◆ **Task details**:
Find the string "Select" in the entries and copy each line that has it.

◆ **Stored data entries**:
-- Opening Marker --

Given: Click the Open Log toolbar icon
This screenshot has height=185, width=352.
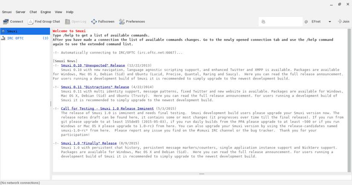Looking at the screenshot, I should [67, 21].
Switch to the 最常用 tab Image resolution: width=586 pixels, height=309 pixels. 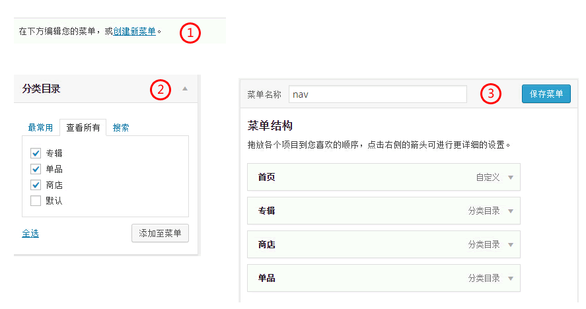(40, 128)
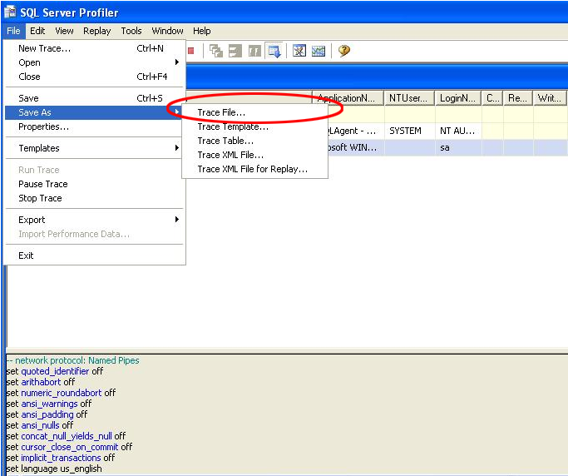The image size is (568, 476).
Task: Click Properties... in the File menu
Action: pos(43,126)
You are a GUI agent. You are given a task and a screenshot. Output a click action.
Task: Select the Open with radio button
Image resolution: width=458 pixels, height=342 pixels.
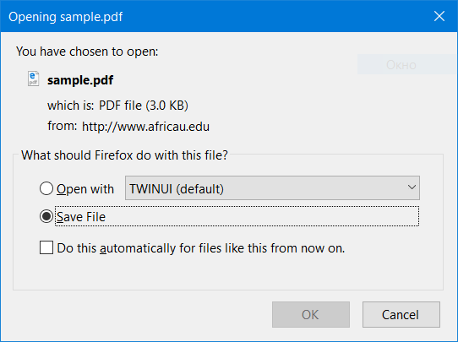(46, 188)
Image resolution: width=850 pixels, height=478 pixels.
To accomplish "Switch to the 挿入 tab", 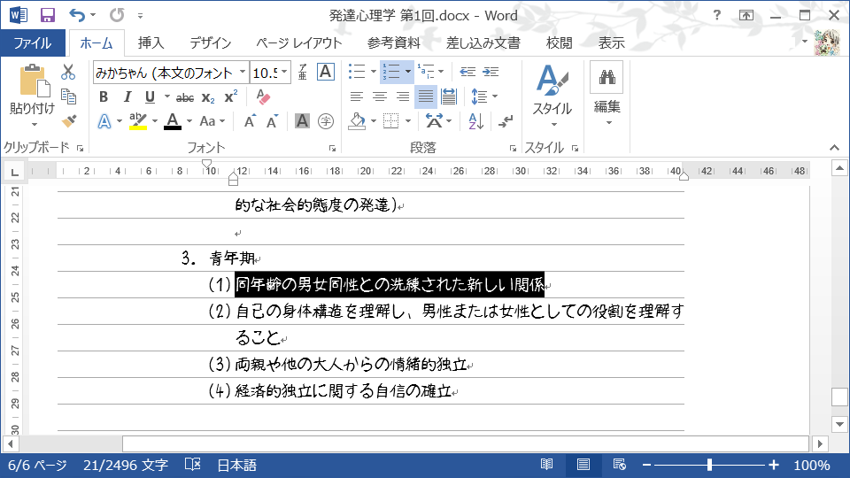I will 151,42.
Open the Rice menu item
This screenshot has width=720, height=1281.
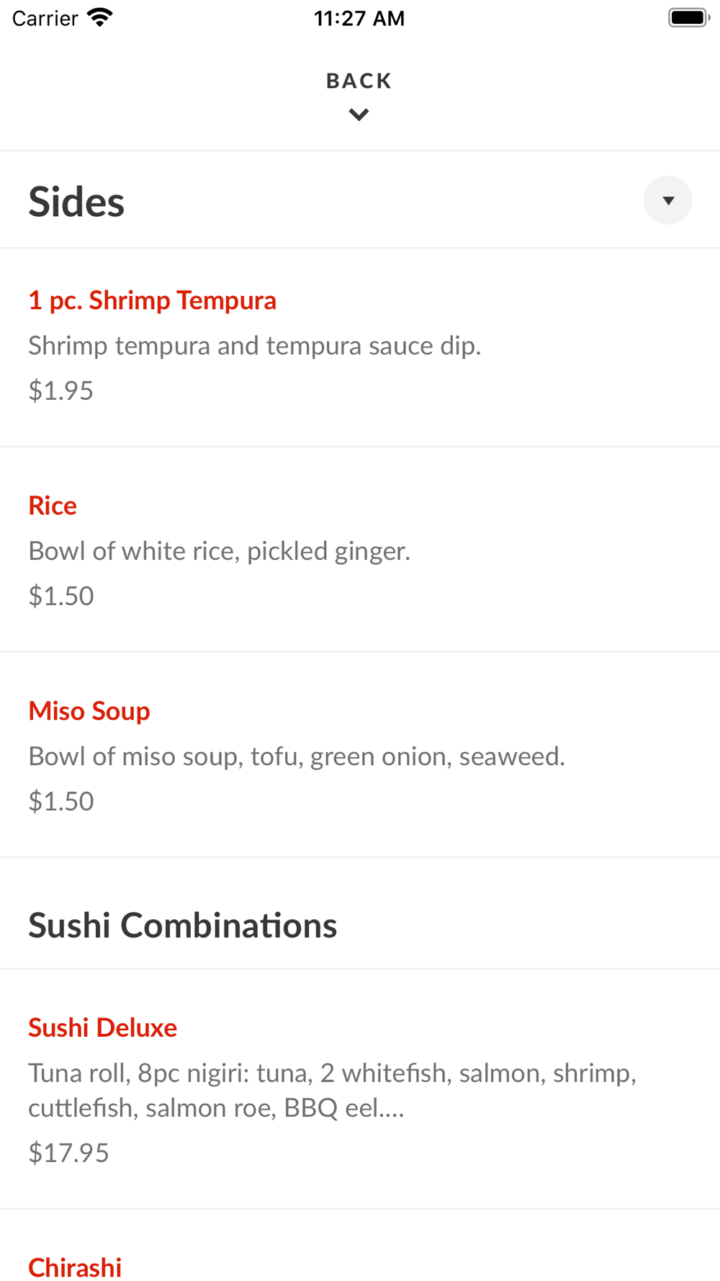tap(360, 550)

-- Closing Marker --
-- Opening Marker --

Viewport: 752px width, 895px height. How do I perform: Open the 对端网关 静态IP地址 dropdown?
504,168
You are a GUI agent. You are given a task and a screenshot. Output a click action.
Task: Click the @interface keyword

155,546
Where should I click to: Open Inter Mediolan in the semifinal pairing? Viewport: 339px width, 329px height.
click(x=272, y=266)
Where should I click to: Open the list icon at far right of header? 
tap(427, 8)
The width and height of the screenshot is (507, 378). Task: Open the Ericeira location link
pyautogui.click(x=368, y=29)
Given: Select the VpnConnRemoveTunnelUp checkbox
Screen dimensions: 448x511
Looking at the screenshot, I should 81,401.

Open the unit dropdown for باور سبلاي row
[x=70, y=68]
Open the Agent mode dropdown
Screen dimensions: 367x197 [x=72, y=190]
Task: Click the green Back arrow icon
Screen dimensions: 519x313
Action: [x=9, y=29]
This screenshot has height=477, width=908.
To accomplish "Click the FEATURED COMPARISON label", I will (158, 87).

-- Closing Marker --

◆ **Worked solution**:
Task: Select the Open with radio button
Given: Select the VpnConnRemoveTunnelUp checkbox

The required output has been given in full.